Senate Bill 565 would make Pennsylvania a permitless carry state, meaning you would not need a concealed carry permit across the Commonwealth, or a permit to carry — open or concealed — in Philadelphia.
I am not against a person’s 2nd Amendment right and all that comes with it. Every American has the right to defend themselves — but that right, like most laws in this country, has never been applied equally to all Americans. The 2nd Amendment was designed in part and has been consistently applied to regulate Black Americans and I opposed the bill because I fear that the application of it would disproportionately put the lives of Black and Brown Pennsylvanians at risk.
Black gun ownership, particularly that of Black women, is on the rise. But the simple act of exercising their 2nd Amendment right can put their lives at risk.
A perfect, yet heartbreaking example of this is the 2016 shooting death of Philando Castile, a Black man who was shot to death by a suburban Minneapolis police officer during a traffic stop, despite having informed the officer of the presence of the firearm and despite having a license to carry the gun.

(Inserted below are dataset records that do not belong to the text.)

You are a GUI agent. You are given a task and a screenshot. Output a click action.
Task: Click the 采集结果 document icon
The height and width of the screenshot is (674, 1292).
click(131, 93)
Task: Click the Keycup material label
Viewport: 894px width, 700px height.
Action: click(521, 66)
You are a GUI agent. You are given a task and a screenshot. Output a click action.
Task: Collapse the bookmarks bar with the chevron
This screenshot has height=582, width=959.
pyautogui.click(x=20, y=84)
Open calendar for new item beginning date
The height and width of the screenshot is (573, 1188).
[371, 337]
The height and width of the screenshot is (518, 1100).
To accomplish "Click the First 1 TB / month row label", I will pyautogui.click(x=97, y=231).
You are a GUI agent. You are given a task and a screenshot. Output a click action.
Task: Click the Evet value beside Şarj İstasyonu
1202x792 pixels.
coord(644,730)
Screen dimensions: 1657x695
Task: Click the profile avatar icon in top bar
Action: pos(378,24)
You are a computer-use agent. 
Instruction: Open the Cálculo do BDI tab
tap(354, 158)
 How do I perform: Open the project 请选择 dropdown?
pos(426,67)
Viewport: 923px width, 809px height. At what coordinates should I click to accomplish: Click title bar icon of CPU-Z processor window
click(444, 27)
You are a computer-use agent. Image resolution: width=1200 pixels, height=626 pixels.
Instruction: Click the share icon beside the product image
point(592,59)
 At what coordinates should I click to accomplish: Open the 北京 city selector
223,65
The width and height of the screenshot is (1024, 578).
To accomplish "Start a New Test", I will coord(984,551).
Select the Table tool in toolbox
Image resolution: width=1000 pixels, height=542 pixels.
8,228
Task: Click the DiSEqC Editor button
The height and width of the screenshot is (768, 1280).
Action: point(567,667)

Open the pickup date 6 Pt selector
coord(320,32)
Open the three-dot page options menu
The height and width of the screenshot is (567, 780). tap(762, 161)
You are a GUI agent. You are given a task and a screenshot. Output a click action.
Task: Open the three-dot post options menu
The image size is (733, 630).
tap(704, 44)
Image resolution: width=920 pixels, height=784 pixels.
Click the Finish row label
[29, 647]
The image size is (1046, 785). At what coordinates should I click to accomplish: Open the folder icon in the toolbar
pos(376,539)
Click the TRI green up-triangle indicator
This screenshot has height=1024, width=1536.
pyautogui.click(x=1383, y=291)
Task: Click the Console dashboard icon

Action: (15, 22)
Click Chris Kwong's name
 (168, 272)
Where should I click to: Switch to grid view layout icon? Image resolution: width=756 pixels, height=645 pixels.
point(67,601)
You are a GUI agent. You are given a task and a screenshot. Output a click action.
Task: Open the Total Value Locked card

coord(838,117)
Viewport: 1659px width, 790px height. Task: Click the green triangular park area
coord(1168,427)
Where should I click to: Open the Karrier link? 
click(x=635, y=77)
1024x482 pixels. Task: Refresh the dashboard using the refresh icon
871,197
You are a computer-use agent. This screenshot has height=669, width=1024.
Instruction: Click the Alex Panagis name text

Castile is one example — there are others — of Black men who were shot merely for possessing a gun. Armed Black folks are always seen as a threat, are never included in the larger conversation around gun ownership in America and are not recognized or supported by the NRA.
For decades, Black Americans were prohibited from owning guns or joining militias. Early militias were organized simply to catch runaway slaves and to control large populations of Black slaves who outnumbered their slave owners in the South — to prevent a possible rebellion. In some states, white people were authorized by law to enter the homes of Black citizens and confiscate any weapons they found.
In the 1960s, as the Black Panther party gained prominence in Oakland, a Republican lawmaker proposed a law to prohibit Californians from openly carrying firearms. The legislation received the full support of the NRA and was eventually signed into law by then-Gov. Ronald Reagan — a stark contrast to the GOP’s current efforts to make Pennsylvania a permitless carry state.
As author Carol Anderson so boldly and accurately states in her book, The Second, “measures to expand and curtail gun ownership aimed disproportionately at the African American population, the right to bear arms has been consistently used as a weapon to keep African Americans powerless — revealing that armed or unarmed, Blackness, it would seem, is the threat that must be neutralized and punished.”
The double standards and the double speak that swirl around the Second Amendment conversation is just that…talk that works for one segment of the population and against another. While the Pennsylvania General Assembly rushed S.B. 565 through the legislature, my GOP colleagues failed to consider one meaningful gun reform that will make communities like Philadelphia safer.
Instead, they passed a resolution to study convictions for firearm offenses — an insult to the families that have lost loved ones to the rising tide of gun violence throughout Pennsylvania. We need to move away from laws that intentionally cause division.
We need laws that redress the wrongs of our past and bring folks together to build a healthy, prosperous and safe commonwealth for all Pennsylvanians.
Donna Bullock is the Pennsylvania state representative from the 195th Legislative District of Philadelphia.